• WORK INSTRUCTION: The required output is the line that contains "Expand the Apps for Admins arrow" through the last line of the data, retyped verbatim and with nothing added.

>>>>

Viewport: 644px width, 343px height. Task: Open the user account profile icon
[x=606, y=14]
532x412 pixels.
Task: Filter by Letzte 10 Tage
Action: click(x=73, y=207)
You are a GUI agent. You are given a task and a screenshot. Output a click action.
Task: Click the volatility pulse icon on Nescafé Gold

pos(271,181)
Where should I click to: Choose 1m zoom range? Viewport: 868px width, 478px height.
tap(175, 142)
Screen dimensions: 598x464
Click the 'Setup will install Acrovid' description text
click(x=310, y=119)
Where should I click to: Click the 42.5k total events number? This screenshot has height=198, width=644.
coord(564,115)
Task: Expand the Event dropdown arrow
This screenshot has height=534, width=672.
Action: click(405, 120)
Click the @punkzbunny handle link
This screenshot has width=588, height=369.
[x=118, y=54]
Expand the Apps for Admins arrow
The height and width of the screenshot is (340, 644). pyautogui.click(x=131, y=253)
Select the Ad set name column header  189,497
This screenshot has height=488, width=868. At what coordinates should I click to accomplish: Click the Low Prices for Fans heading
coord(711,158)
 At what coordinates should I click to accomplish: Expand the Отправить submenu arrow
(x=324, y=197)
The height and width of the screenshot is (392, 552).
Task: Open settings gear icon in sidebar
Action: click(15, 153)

<<<<

• SOLUTION FOR THIS EXERCISE:
Expand the Apps for Admins arrow
The height and width of the screenshot is (340, 644). pyautogui.click(x=131, y=253)
Select the Ad set name column header  189,497
This screenshot has height=488, width=868. At what coordinates should I click to accomplish: Click the Low Prices for Fans heading
coord(711,158)
 At what coordinates should I click to accomplish: Expand the Отправить submenu arrow
(x=324, y=197)
The height and width of the screenshot is (392, 552).
Task: Open settings gear icon in sidebar
Action: click(15, 153)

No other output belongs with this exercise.